When someone else’s negligence causes your injury, you may choose to file a personal injury lawsuit to recover compensation for your injuries. There are many critical parts to a successful claim but one of the most important is filing the paperwork on time.
If you miss the North Carolina statute of limitations, you could lose your chance to seek a remedy through the court system. However, When you choose a top-quality Durham personal injury attorney, you can rest easy knowing they will ensure your case has every advantage.
Three years is the usual time limit for most NC personal injury cases
According to the North Carolina General Statutes section 1-52, plaintiffs seeking relief by legal action against a defendant have three years to file a claim. Personal injury cases involve an individual seeking damages from the person or entity that caused them injury or property damage (or both). The clock starts on the date of the injury in most cases.
However, some exceptions may change the date when the window to sue opens.
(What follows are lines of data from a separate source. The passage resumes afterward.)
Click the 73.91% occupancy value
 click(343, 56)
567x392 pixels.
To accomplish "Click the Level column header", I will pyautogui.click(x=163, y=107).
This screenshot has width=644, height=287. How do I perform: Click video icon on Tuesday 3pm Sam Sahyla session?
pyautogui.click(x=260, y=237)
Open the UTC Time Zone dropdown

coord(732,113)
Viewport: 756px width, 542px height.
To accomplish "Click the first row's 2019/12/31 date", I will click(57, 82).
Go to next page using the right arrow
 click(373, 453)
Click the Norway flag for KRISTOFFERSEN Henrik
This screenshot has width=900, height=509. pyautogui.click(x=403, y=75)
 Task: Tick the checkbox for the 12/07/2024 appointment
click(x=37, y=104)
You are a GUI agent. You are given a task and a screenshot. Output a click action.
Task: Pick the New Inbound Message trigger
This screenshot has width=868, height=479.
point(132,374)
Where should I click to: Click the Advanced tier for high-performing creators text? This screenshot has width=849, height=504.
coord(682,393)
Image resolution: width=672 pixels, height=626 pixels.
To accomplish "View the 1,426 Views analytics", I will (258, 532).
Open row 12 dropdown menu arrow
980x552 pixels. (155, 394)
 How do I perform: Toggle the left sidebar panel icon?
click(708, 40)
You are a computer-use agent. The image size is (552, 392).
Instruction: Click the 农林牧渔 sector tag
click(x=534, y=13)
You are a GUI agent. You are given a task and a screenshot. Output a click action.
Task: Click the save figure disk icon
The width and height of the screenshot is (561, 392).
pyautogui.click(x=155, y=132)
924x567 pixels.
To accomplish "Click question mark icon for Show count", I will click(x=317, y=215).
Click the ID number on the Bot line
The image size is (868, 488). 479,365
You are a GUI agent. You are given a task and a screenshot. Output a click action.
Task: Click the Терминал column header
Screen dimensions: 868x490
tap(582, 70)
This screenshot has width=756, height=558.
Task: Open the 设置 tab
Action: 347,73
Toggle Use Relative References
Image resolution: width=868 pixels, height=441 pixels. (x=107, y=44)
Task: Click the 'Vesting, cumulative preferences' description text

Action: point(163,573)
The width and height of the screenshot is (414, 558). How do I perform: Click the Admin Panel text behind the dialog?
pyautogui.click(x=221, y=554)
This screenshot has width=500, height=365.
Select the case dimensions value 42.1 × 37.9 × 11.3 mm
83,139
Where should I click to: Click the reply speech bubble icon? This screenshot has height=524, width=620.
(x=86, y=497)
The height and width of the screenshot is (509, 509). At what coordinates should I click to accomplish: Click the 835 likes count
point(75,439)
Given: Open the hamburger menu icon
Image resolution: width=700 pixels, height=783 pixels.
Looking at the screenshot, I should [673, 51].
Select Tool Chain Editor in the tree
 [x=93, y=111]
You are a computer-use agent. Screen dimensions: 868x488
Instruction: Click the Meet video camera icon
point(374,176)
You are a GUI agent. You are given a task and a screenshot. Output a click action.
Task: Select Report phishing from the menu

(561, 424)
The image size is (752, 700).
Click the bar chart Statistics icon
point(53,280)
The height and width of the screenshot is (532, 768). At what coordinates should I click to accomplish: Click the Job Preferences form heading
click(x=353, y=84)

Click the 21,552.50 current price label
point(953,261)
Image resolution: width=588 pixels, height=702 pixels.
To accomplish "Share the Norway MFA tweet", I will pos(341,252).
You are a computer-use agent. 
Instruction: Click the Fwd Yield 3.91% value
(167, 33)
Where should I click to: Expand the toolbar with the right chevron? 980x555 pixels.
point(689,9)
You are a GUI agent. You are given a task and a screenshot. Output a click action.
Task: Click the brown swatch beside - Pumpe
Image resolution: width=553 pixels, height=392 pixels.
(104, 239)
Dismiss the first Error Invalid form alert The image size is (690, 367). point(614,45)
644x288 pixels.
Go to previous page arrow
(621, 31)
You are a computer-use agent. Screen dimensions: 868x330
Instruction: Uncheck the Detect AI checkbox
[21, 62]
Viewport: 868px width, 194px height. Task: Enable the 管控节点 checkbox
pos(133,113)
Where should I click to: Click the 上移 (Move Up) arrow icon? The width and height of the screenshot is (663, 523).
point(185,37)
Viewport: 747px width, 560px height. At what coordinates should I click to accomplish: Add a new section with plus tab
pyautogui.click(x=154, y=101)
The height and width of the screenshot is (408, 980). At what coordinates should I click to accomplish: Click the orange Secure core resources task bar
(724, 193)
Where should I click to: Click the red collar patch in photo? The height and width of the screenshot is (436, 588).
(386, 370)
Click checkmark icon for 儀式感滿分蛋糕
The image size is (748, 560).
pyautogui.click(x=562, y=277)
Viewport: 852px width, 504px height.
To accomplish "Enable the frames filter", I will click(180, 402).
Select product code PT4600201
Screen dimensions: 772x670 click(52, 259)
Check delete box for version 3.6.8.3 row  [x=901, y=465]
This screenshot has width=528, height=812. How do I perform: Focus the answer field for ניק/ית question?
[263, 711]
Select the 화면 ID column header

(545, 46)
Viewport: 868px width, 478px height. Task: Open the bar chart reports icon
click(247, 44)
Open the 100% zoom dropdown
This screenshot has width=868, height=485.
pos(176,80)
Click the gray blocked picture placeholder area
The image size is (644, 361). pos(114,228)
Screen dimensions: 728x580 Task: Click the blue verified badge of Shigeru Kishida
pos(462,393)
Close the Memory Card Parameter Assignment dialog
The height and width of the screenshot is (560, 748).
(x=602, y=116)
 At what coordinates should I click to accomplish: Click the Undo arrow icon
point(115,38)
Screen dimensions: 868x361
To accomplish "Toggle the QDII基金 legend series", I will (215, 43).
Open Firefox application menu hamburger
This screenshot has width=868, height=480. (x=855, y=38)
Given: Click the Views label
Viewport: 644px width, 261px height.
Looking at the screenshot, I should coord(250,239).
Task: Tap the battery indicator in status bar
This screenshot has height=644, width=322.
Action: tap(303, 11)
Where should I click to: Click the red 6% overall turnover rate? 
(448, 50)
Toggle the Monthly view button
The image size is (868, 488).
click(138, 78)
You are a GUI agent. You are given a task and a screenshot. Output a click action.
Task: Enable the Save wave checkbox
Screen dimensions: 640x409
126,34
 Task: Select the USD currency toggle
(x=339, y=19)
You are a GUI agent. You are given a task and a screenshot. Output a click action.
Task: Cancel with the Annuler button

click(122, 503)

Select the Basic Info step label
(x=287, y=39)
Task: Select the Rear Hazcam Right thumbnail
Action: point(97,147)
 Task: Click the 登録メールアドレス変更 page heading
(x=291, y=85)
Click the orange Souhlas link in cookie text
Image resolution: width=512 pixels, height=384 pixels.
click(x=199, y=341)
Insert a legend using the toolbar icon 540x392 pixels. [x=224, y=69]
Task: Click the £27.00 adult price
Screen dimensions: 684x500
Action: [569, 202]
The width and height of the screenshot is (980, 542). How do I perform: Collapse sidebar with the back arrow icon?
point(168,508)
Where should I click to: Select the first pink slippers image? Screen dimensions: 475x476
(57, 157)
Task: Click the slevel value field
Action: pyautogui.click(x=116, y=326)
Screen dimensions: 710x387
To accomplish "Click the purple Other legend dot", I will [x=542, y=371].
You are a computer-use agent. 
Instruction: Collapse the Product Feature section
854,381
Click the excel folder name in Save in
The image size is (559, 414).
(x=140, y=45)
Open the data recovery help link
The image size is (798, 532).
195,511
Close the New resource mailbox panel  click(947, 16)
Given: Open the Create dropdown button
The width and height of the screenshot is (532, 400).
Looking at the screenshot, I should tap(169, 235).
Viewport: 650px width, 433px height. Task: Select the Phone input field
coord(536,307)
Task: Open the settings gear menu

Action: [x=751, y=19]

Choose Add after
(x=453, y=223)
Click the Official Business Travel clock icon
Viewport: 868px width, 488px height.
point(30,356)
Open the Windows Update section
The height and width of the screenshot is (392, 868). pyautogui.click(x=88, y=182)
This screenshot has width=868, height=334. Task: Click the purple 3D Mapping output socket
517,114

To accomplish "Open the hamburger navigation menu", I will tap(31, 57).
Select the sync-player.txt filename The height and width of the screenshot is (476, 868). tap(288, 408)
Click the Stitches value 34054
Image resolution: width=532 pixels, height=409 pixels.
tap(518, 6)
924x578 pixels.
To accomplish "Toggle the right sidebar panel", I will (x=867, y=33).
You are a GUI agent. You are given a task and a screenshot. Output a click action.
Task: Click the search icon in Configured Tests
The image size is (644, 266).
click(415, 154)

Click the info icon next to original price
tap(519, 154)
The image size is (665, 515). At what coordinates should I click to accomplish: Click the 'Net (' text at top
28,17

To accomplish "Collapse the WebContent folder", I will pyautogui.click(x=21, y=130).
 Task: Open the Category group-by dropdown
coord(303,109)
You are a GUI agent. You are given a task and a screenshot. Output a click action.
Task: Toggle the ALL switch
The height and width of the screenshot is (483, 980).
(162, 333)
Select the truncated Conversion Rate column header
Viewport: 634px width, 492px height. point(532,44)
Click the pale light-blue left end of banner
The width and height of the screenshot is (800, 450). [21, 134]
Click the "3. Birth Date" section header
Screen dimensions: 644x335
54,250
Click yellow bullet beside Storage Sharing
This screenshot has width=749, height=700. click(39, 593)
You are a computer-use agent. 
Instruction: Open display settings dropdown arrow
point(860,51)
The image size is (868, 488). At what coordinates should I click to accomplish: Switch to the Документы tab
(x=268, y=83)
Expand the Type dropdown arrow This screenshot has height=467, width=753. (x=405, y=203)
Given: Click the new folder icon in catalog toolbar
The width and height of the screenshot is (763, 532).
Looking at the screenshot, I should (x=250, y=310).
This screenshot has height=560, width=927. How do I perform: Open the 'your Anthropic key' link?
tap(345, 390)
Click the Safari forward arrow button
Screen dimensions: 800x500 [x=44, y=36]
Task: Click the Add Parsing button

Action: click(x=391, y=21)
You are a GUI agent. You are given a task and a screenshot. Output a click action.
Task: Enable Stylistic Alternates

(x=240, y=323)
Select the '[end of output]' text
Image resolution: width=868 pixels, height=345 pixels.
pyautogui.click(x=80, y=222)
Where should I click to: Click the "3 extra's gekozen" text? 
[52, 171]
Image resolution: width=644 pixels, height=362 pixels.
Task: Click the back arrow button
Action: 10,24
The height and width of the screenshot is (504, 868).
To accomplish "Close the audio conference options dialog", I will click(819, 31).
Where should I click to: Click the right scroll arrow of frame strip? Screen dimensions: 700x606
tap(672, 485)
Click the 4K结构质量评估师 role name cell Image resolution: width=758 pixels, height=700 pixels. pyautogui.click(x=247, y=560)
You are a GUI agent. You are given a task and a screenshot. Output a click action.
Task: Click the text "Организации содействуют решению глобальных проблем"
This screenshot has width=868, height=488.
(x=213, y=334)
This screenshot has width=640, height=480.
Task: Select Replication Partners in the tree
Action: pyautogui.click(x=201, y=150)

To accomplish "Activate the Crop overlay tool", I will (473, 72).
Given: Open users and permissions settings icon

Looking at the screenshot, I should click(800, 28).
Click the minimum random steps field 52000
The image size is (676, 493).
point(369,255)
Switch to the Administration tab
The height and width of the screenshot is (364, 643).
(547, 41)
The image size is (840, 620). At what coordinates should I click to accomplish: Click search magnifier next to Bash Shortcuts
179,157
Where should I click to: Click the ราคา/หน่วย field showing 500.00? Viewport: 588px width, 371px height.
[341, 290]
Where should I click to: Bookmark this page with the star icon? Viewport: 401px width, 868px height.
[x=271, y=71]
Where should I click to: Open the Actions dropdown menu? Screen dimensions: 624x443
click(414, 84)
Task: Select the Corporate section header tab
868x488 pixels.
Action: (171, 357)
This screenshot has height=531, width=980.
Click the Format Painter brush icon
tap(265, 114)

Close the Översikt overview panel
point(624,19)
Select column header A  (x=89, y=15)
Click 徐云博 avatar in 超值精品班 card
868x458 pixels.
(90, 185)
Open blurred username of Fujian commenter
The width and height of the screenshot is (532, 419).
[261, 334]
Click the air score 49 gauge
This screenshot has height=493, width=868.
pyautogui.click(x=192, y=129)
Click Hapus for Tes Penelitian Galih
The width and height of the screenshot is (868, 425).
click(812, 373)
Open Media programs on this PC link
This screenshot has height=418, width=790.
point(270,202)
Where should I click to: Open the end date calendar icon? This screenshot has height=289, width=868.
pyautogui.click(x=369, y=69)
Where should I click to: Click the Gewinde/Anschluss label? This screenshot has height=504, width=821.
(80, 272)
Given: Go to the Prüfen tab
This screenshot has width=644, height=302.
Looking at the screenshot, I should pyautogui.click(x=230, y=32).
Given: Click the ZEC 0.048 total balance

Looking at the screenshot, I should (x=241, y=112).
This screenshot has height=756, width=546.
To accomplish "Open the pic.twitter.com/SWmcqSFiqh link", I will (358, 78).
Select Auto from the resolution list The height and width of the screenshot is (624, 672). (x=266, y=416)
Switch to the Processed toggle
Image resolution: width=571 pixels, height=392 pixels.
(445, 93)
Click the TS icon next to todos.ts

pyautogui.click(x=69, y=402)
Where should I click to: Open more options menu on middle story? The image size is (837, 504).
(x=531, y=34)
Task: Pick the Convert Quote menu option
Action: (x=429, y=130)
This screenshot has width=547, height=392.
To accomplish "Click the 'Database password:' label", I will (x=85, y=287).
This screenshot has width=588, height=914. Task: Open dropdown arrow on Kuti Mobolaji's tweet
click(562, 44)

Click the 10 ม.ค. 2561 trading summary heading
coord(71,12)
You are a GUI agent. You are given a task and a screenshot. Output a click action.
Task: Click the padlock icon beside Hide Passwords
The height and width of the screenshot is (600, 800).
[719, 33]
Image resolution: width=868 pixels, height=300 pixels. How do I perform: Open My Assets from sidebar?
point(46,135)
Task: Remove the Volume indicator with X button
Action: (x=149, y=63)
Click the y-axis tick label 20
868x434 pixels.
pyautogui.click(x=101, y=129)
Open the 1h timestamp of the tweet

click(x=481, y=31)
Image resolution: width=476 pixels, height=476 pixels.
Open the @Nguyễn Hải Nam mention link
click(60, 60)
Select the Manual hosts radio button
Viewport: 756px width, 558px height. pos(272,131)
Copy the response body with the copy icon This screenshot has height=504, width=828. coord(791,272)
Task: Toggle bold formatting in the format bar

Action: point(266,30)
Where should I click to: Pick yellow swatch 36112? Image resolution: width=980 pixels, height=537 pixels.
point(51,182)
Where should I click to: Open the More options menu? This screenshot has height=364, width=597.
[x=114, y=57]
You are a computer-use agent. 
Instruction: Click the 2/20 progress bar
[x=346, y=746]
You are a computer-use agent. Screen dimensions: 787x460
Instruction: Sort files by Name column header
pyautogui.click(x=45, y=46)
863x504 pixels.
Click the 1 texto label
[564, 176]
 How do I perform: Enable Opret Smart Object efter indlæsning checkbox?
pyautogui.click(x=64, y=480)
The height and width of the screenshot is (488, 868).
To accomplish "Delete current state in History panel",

For example, if you do not discover you were harmed or that the defendant was responsible until after the injury, that dictates when the time starts.
The NC personal injury statute of limitations works for most personal injury cases, such as car accidents, dog bites, or slips and falls. When you suffer damages from the negligent actions of another, you must act quickly to speak with a personal injury lawyer so they can assess your claim.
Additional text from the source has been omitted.